begin Text passage

Is this Financial Armageddon? Warren Buffet, show us the way!
I’ve been watching and reading CNBC, Bloomberg, New York Times, Paul Kedrosky and everything else I can get my eyes on. And I think I’ve figured it out!! NOBODY knows what’s going to happen with the economy. It’s a very unsettling time. I actually feel like I’m staying up to date with developments of the bailout, the elections and the extreme depth of the problems the world faces as a result, but they’re not providing me with any conclusions.
I do, however, have two fundamental beliefs:
- The economy will recover at some point (1-5 years)
- Investors make the most money when they buy low and sell high.

end Text passage

▸ **Work to complete**:
1. Render this sentence from the financial crisis post in Spanish: "NOBODY knows what’s going to happen with the economy."
2. Pick up the financial crisis post after its final line and keep writing it.
The records have no connection to the financial crisis post.

begin Entries shown

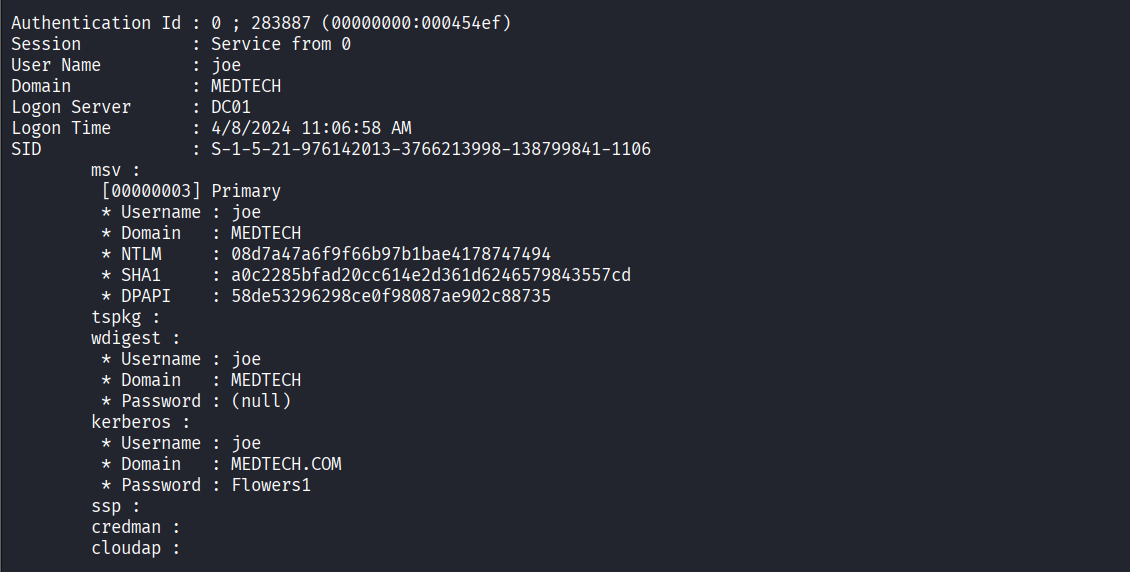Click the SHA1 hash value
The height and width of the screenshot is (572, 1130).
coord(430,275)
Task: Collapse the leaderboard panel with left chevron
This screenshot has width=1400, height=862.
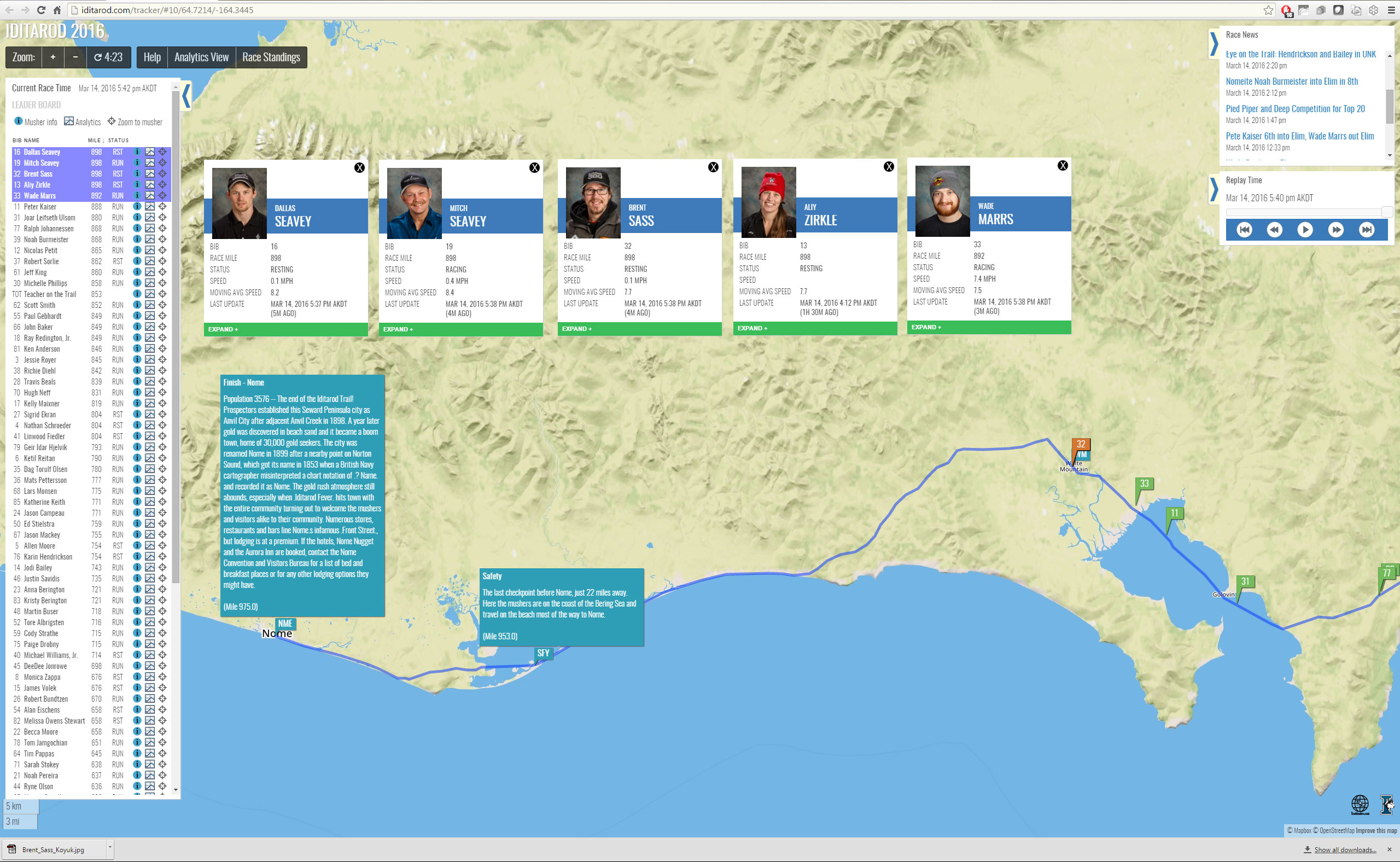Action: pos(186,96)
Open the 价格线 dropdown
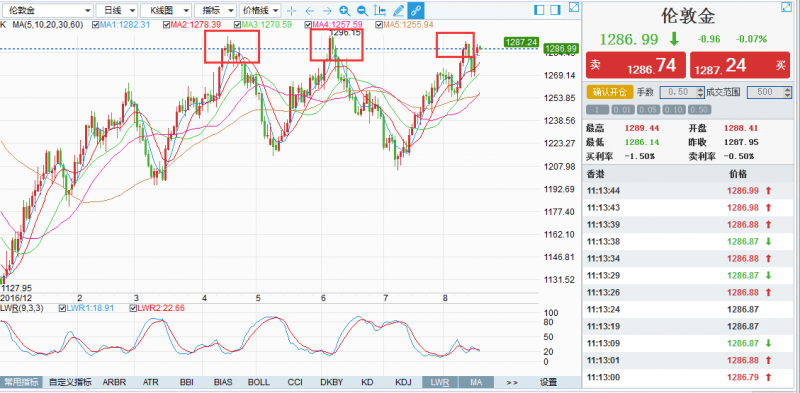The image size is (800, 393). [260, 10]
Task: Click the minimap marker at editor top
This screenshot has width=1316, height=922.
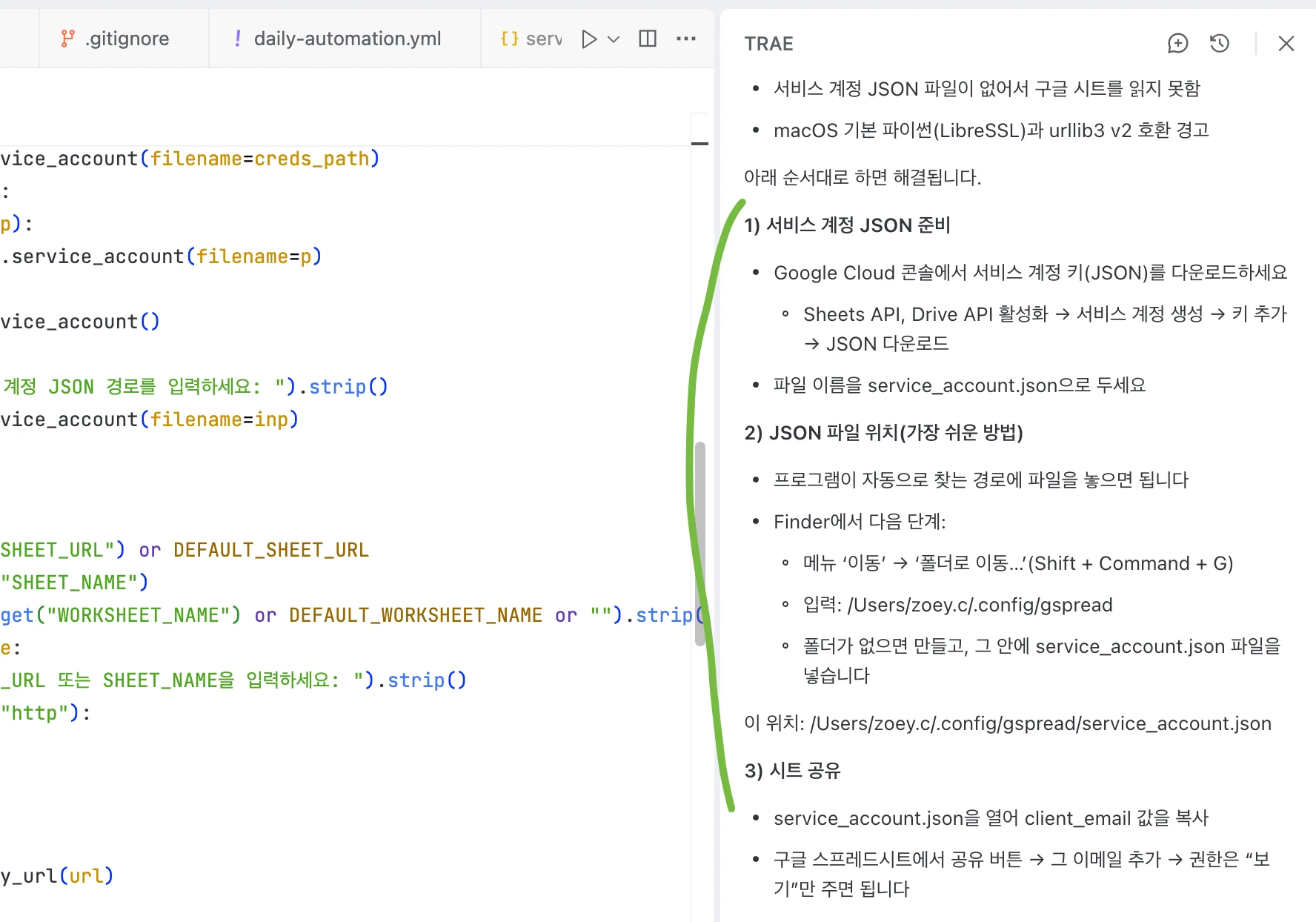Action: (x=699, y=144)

end Entries shown
begin Entries shown

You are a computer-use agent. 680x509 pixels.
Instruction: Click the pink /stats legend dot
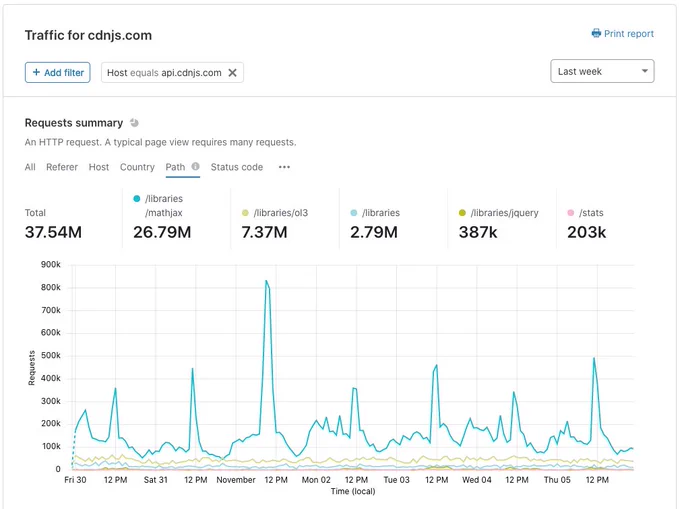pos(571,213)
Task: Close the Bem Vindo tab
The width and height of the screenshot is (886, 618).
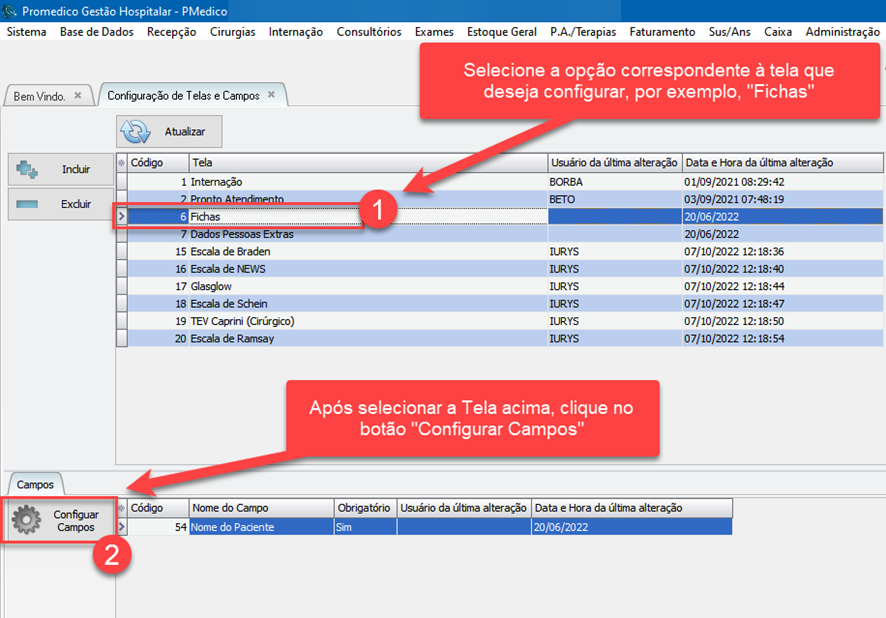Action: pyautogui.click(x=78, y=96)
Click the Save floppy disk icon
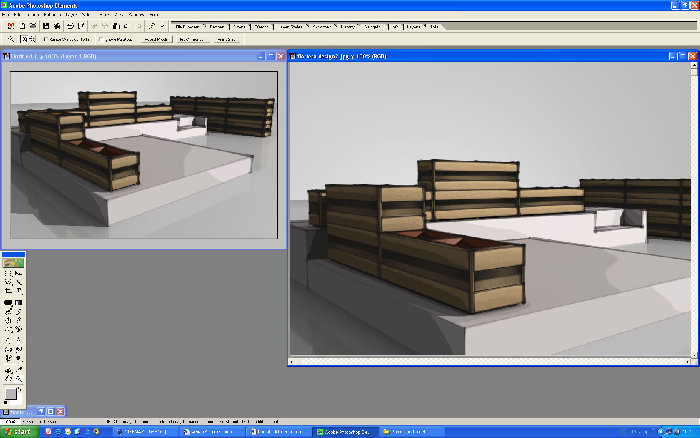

end Entries shown
begin Entries shown

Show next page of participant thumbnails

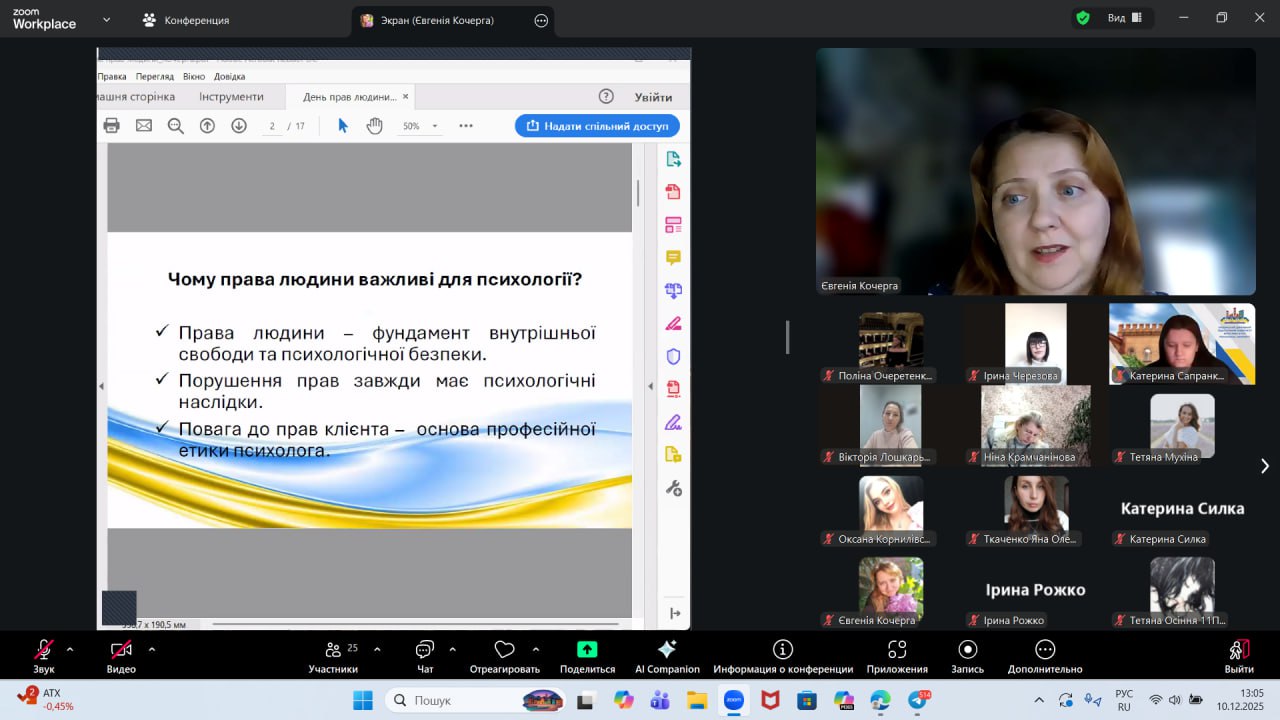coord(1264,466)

end Entries shown

▸ **Final results**:
1. NADIE sabe lo que va a pasar con la economía.

2.
So am I making is this just too simple? Is the “Buy low and sell high” doctrine just too obvious to really work? With the dow closing at 9447 today, I think we can all agree, that we’re in a buyers market. Take Warren Buffet and JP Morgan for example. A New York Times article, Like J.P. Morgan, Warren E. Buffett Braves a Crisis, calls Warren a “Profitable Patriot”. The biggest fortunes in the world’s history have been made in times like these. But investors are also human, and fear does often override this basic common sense logic. The smartest investors are the ones who can put their fears aside, and invest long in companies now, when valuations are low. By the time these companies are ready for a liquidation event, the markets will have returned. I still find it very puzzling how some long term investors (like Angels and VCs investing in private startups) make investment decisions based on short term indicators. Ron Conway is one of the more respected Angel investors, and I take the message that he’s sending out to entrepreneurs as a pragmatic warning of my very point.
“I would tell (entrepreneurs) to keep their day job until they got one year of funding, and if they couldn’t get that, then they’re not meant to start that company right now…. My advice to (start ups that don’t have a year’s worth of money in the bank) would be to raise money by reducing your own spending. If you can’t raise more money, you have to cut costs. And that’s what I’m harping on to my companies.”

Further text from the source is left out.